Avec l’aide des bibliothèques et de l’espace mémoire, What for organise chaque mois des ateliers d’écriture (pour plus d’information, rendez-vous au bas de l’article). Lors du dernier atelier, nous avons pu découvrir l’Espace Mémoire et ses trésors cachés. En partant de fragments de documents, nous avons d’abord écrit un poème collectif, à la manière de Georges Perec. Nous avons ensuite choisi un fragment chacun pour écrire un court texte de fiction, une histoire. Voici le résultat.
Je me souviens
de la courbure des planches de la bibliothèque de Monsieur Smeulders
Je me souviens
des occupants du Castel fleuri qui ne voyaient pas les fleurs
Je me souviens
des 74 volontaires de 1914
Je ne me souviens pas
de la rue Auguste Benoît en 1906
Je me souviens
qu’à la grille du château, on s’inventait des histoires.

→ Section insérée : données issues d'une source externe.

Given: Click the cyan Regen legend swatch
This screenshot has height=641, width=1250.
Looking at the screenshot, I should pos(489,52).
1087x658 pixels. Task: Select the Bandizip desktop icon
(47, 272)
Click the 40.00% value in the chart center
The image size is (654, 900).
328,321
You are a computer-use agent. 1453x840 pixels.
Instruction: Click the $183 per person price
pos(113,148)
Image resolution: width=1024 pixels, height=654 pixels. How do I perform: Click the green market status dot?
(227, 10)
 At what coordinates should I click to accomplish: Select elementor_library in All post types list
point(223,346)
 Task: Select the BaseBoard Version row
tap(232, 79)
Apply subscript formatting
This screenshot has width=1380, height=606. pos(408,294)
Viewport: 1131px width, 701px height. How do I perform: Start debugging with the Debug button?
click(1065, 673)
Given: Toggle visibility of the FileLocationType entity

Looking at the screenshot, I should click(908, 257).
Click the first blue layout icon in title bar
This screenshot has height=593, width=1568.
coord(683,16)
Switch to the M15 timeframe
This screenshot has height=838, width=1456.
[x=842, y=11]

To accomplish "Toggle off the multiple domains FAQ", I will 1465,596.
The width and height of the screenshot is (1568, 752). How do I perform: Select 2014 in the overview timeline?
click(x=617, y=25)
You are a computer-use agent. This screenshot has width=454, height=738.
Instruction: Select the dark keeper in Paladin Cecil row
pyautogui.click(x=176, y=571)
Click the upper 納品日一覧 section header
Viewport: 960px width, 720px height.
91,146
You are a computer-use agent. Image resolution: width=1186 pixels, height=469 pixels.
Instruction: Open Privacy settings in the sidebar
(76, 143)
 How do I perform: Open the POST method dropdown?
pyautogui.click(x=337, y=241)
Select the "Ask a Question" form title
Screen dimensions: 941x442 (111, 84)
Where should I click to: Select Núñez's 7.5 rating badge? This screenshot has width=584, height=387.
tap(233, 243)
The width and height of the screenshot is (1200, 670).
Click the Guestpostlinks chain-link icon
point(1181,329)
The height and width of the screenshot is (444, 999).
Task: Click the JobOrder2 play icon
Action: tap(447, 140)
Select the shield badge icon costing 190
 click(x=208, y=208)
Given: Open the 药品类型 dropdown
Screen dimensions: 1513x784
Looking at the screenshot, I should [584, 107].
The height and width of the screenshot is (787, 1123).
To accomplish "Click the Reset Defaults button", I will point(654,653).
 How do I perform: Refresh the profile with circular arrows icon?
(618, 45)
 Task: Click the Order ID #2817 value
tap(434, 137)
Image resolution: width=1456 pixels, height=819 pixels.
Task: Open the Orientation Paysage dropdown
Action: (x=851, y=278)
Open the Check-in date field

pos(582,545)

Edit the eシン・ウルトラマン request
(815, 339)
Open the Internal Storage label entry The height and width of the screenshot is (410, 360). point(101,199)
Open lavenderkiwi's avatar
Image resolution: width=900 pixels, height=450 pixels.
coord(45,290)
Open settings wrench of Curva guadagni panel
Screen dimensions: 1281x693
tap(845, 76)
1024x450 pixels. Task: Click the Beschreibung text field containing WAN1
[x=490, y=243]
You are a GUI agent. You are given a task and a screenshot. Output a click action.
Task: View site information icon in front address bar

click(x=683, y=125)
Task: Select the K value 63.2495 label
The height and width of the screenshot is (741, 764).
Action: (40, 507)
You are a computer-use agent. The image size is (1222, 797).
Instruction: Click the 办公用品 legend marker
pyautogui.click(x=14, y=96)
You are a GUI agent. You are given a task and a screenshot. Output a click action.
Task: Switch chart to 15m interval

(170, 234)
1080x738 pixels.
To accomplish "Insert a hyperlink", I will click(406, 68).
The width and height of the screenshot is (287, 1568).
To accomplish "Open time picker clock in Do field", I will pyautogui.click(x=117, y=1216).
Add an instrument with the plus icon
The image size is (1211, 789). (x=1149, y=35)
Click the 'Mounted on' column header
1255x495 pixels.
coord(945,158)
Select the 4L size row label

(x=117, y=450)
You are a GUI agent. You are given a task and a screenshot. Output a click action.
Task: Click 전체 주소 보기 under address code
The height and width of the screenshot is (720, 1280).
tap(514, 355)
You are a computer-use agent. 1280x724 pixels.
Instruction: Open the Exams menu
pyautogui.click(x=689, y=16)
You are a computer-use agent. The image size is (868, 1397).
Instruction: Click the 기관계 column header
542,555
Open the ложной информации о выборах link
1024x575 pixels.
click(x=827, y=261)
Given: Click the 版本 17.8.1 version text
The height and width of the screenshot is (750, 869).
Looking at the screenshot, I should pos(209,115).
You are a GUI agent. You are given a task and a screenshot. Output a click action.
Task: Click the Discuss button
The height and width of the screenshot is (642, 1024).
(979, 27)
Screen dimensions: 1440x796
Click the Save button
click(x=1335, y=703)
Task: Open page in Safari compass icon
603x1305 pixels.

D’une petit fille blonde, orpheline, enfermée dans la tour par sa vieille tante, la propriétaire du château.
Je me souviens
De la terre de Monsieur Verhaegen qui jouxtait la ferme de Monsieur De Page dans le village de Boitsfort
Je me souviens
que le 18 septembre 1972, Laurent et Marc manquaient à l’appel de l’instituteur; le premier avait déménagé et le second se faisait opérer des amygdales.
Je me souviens
que La Nutricia nourrissait les nourrissons de Boitsfort
Je me souviens
de la dette de 7 francs 50 centimes de l’Administration communale de Watermael-Boitsfort à Bruxelles Maritime
Je me souviens
de l’odeur de souffre des feuilles mortes en automne après le passage du tram 33, chaussée de la Hulpe.
Je me souviens
de cet arbre couché en l’avenue de la Vènerie suite à un bris de tuteur en cette fin juillet 1910
Je me souviens
De l’anarchisme à Watermael-Boitsfort, Eugène Gaspard Marin et ses copains
Je me souviens
que sous le régime français (XVIIIème siècle), l’avenue Van Becelaer s’appelait Chemin des Urines.
Je me souviens
de la facture émise le 18 février 1910 par la fabrique de Timbre en caoutchouc pour la réalisation de deux plaques émail 50×30 rue de la tenderie, même texte en flamand
Je me souviens
que Nare et Bene étaient géants.
Je me souviens
de la séance cinématographique du 30 juillet 1910
Je me souviens
des craintes de Mr Van Lewick que je trouvais très exagérées
Je me souviens
que Saint Nicolas a apporté à l’école de la Chée de la Hulpe 402, 8 cuisinières, 14 fusils, 23 poupées, 21 autres fusils
Je me souviens
des pavés gelés de la place Bischoffsheim, de ma grand-mère se cramponnant au bras de mon grand-père et moi qui courait devant eux.
Je me souviens
des poteaux placés en 1899 aux endroits dangereux de la commune par la Ligue Vélocipédique Belge
Je me souviens
des ballades de rue à la découverte du fauvisme brabançon
Je me souviens
du dernier trophée du gouverneur.
Je me souviens
des excursions scolaires à Hastière
Je me souviens
de mademoiselle Madeleine, institutrice à l’école des Cèdres. Elle avait un amoureux qui l’attendait devant l’école. A la fin de la classe, elle sortait son poudrier de son sac et se poudrait discrètement le bout du nez.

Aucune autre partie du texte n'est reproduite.